Efficacy and safety of combined treatment with somatostatin analogues (SA) AND pegvisomant (PEG) in acromegalic patients resistant to SA
Renata S Auriemma, Ludovica F S Grasso, Mariano Galdiero, Maria C De Martino, Alessia Cozzolino, Pasquale Vitale, Annamaria Colao & Rosario Pivonello
The GH-receptor antagonist PEG, used as monotherapy or in combination to SA, has been demonstrated to normalize IGF1 levels in up to 90% of acromegalic patients after unsuccessful surgery and/or radiotherapy and resistant to conventional SA treatment. The aim of this study is to evaluate the efficacy and safety of combined treatment with SA plus PEG in a cohort of acromegalic patients resistant to conventional SA therapy. Thirty-two acromegalic patients (17 M, 15 F, age 39.6±12.6 years) were recruited; GH and IGF1 levels, maximum tumoral diameter, systolic (SBP) and diastolic (DBP) blood pressure, glucose and lipid profile and liver function enzymes were evaluated at diagnosis, after long-term high-dose SA therapy and after 1224 months of combined therapy with SA plus PEG. Compared to baseline, SA induced a significant reduction, but not normalization, in GH and IGF1 levels (P<0.001), as well as in maximum tumoral diameter (P=0.003) and insulin levels (INS, P<0.01).

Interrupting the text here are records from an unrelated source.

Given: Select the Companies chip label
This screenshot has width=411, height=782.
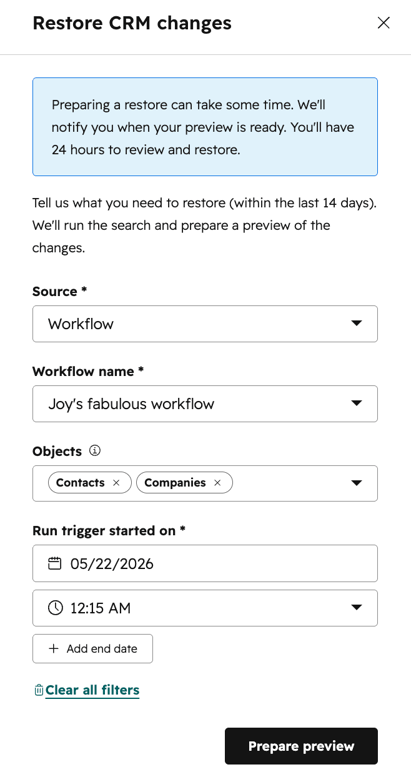Looking at the screenshot, I should [175, 483].
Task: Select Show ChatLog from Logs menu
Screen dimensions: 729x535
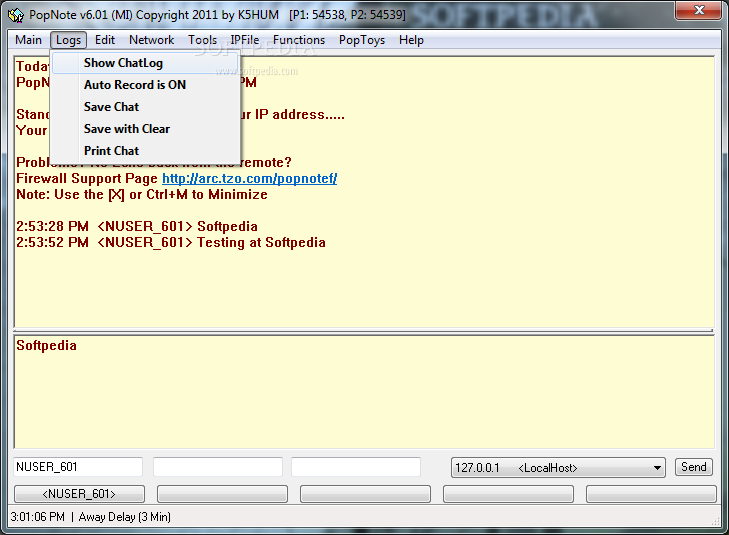Action: (146, 63)
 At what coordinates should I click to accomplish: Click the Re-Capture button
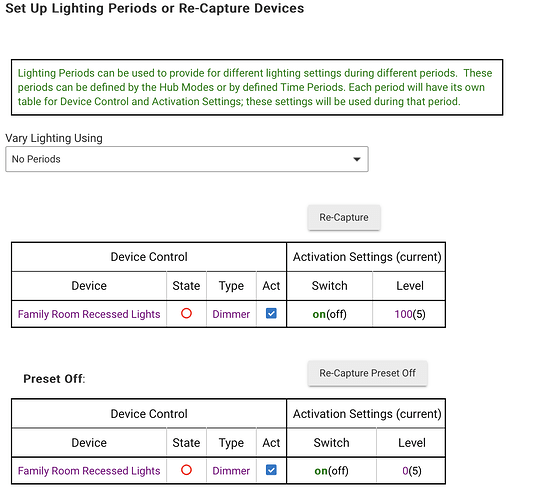344,217
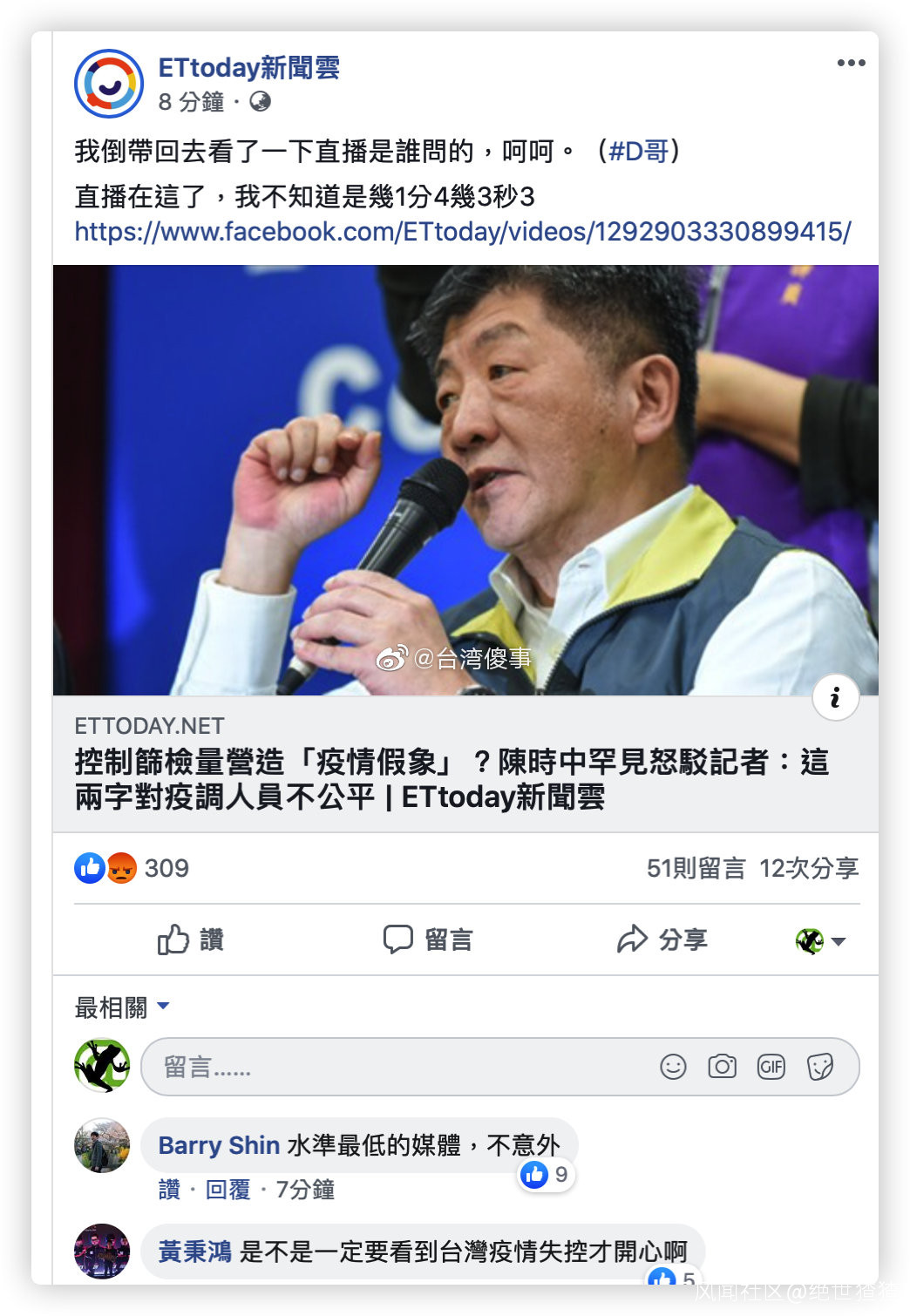Image resolution: width=910 pixels, height=1316 pixels.
Task: Reply to Barry Shin's comment via 回覆
Action: coord(228,1190)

The addiction of PEG to SA induced a further decrease, until normalization, of GH and IGF1 levels (P<0.001), glycated haemoglobin (HbA1c, P<0.001) and INS (P<0.001), as well as the significant increase of gamma glutamyltransferase (γGT, P=0.03), although they were still normal. Eleven out of 32 patients were treated also with PEG as monotherapy, inducing the significant reduction in IGF1 levels (P<0.001), SBP (P=0.02), INS (P<0.001) and triglycerides levels (TRIG, P<0.05) when compare to SA treatment. In those patients, combined therapy with SA plus PEG induced a further decrease in GH and IGF1 levels (P<0.001), without any further change in metabolic parameters and blood pressure. None of the patients experienced a significant increase in liver function enzymes or in tumor diameter during PEG monotherapy or SA plus PEG combined treatment. At diagnosis, six patients were afflicted with type 2 diabetes mellitus and were treated with insulin-sensitizers; after SA plus PEG therapy, only five patients needed treatment with insulin-sensitizers, but at lower dose, and one patient discontinued therapy. In conclusion, the results of the present study demonstrated that combined treatment with SA plus PEG is safe and effective in controlling GH and IGF1 levels excess as well as metabolic and cardiovascular complications of acromegaly.